Who Is Wouter Witvoet?
Witvoet is a serial founder with a track record that lends genuine credibility to an ambitious vision. He previously scaled Secfi into the largest lending platform backed by private company equity, facilitating over $1 billion in transactions. He also played a key executive role in taking DeFi Technologies public on the NASDAQ, where it reached a market capitalisation of approximately $1.2 billion.
His consistent thread across these ventures is building execution infrastructure for markets characterised by high stakes, complex transactions, and historically poor tooling. Private aviation fits that profile precisely.

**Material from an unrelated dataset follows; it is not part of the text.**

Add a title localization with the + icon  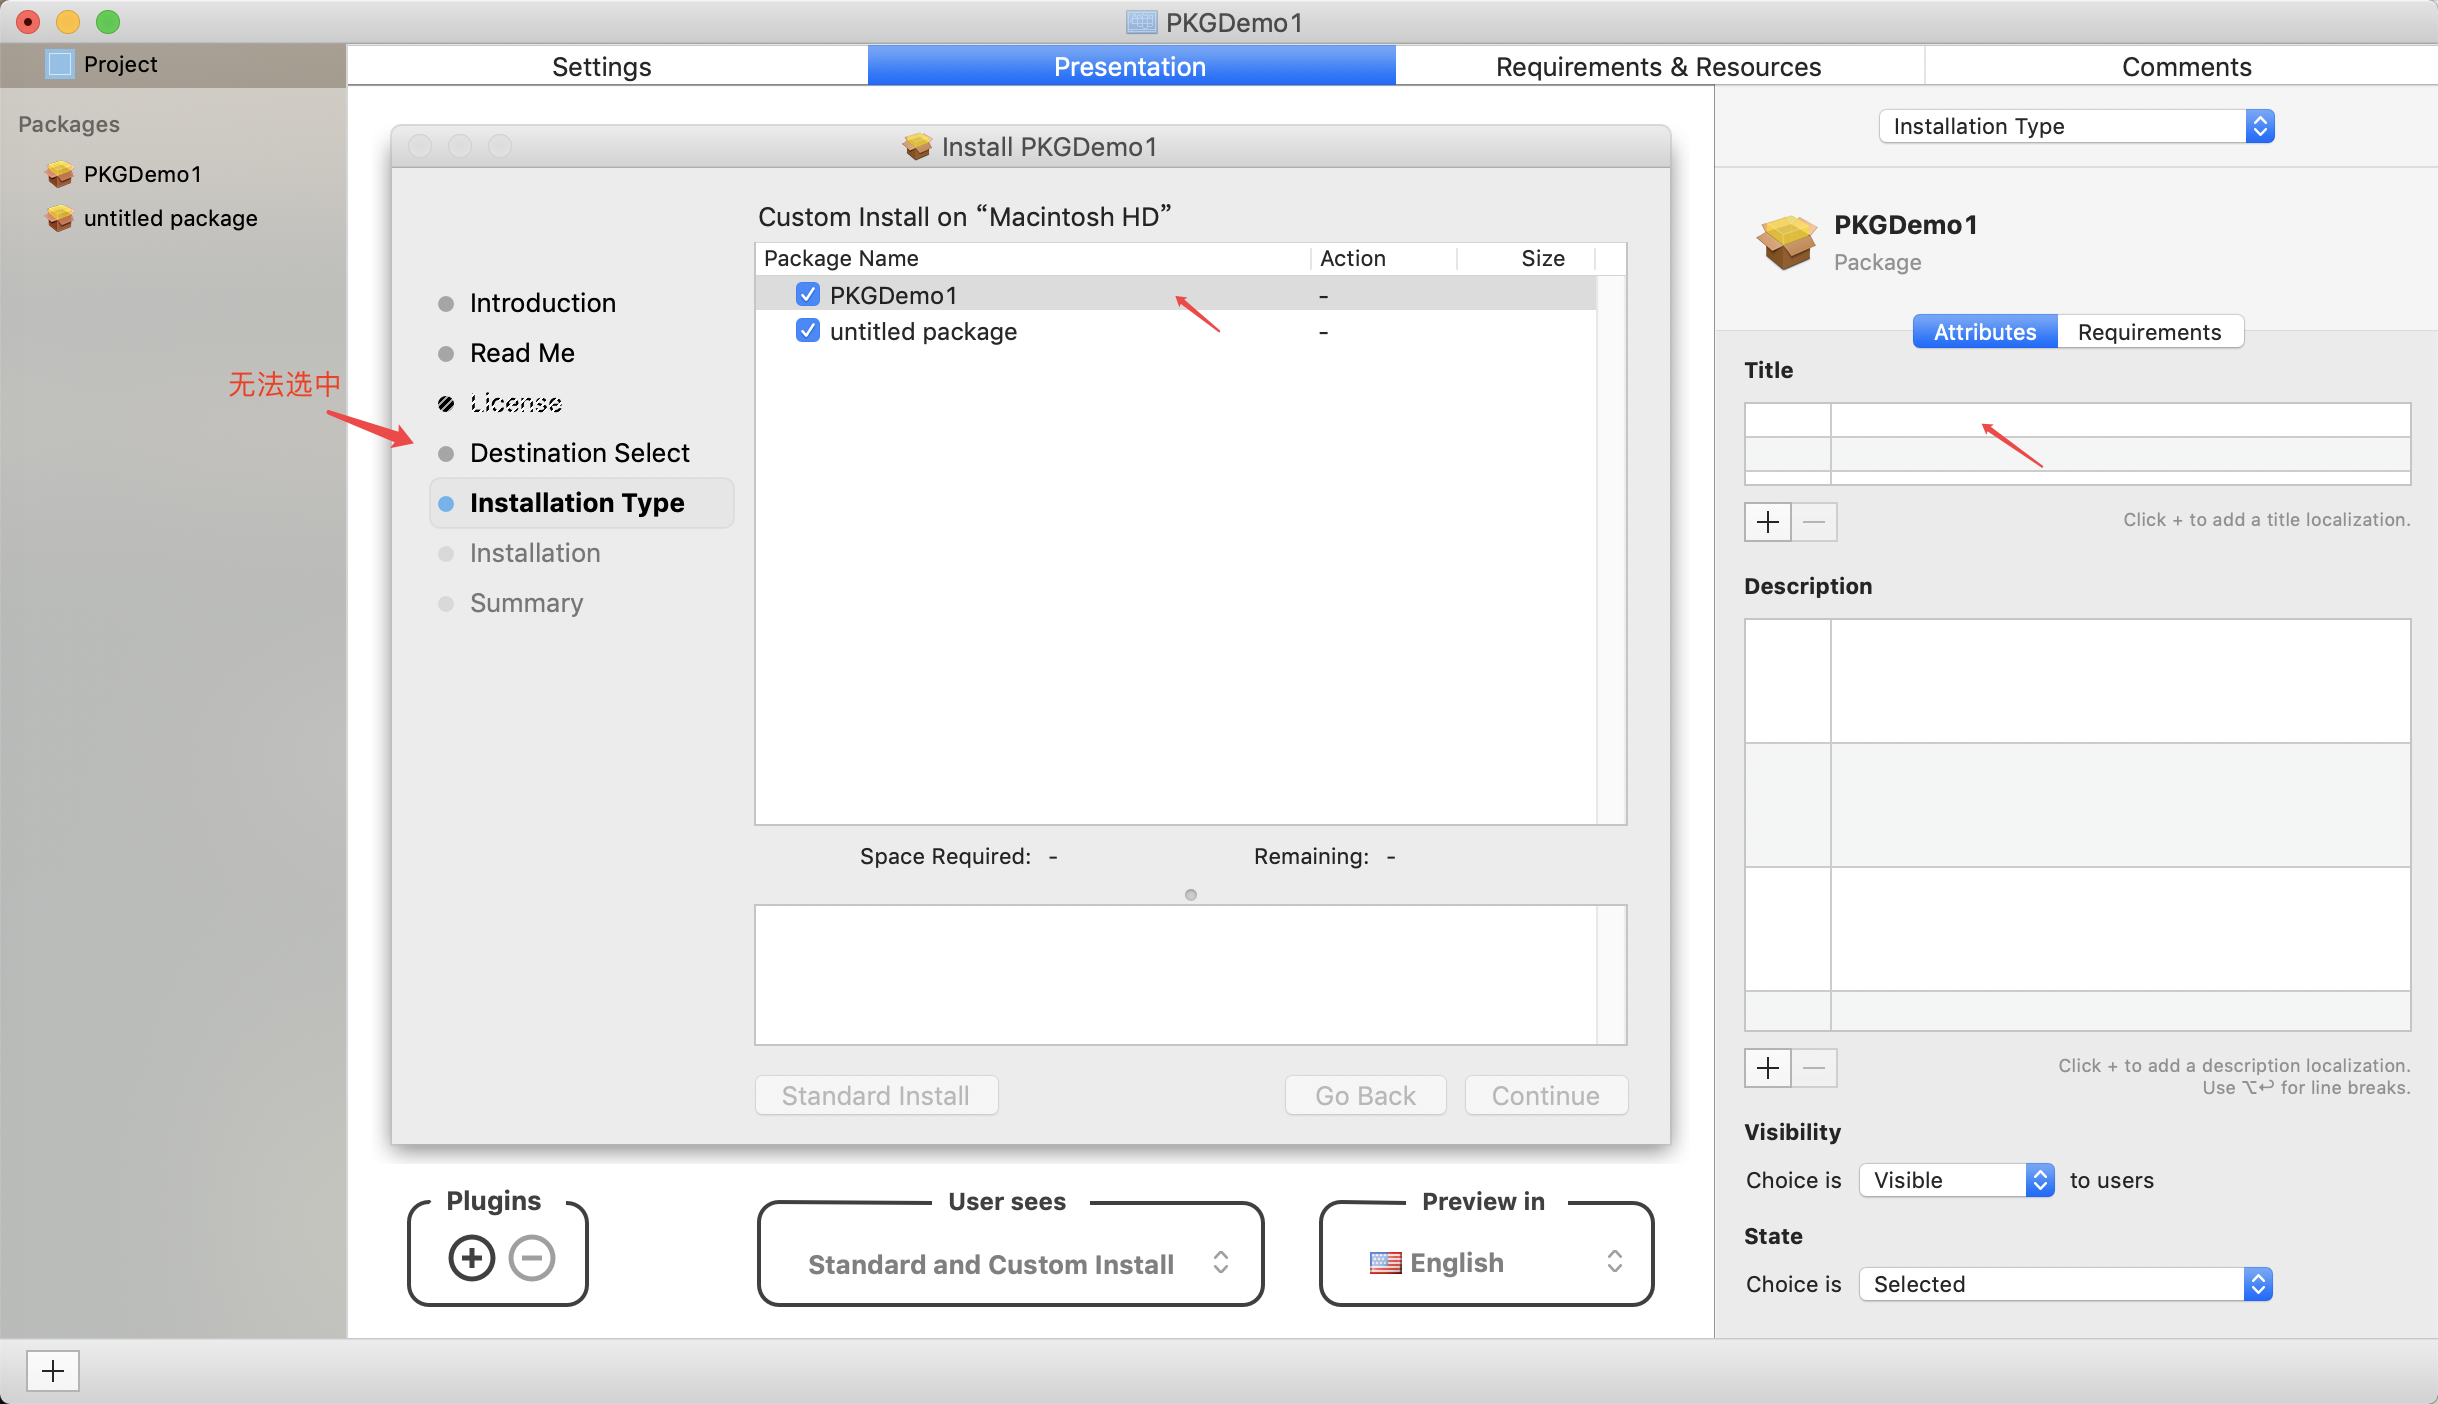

A $60 Billion Market Running on Spreadsheets
The private aviation market is valued at approximately $60 billion globally, yet a large share of operators still manage their business using a patchwork of legacy tools, some reports suggest operators routinely juggle over 25 separate systems to manage a single flight operation. Quoting, scheduling, dispatch, compliance, crew management, and invoicing all live in different places, connected by manual effort and email threads.
Hamilton AI's approach is to collapse that fragmentation into a single deterministic system. "Deterministic" is a deliberate choice of word: unlike generative AI systems that produce probabilistic outputs, Hamilton's platform operates with auditable logic, every action it takes can be traced and verified, which matters enormously in a regulated, safety-critical industry.
Early traction among U.S. commercial operators demonstrates that the market is ready. Key early customers including Baker Aviation, Craft Aviation, and Jetvia helped shape the product over Hamilton's first 18 months of operation, and the company plans to use this funding to expand its data pipelines, deepen its engineering capabilities, and accelerate product development.
Hamilton AI's raise is a signal worth paying attention to, not just for aviation professionals, but for anyone tracking where AI is creating genuine, measurable value in complex operational industries. The $60 billion question is no longer whether private aviation needs better software. It's who will own the execution layer when it finally gets it.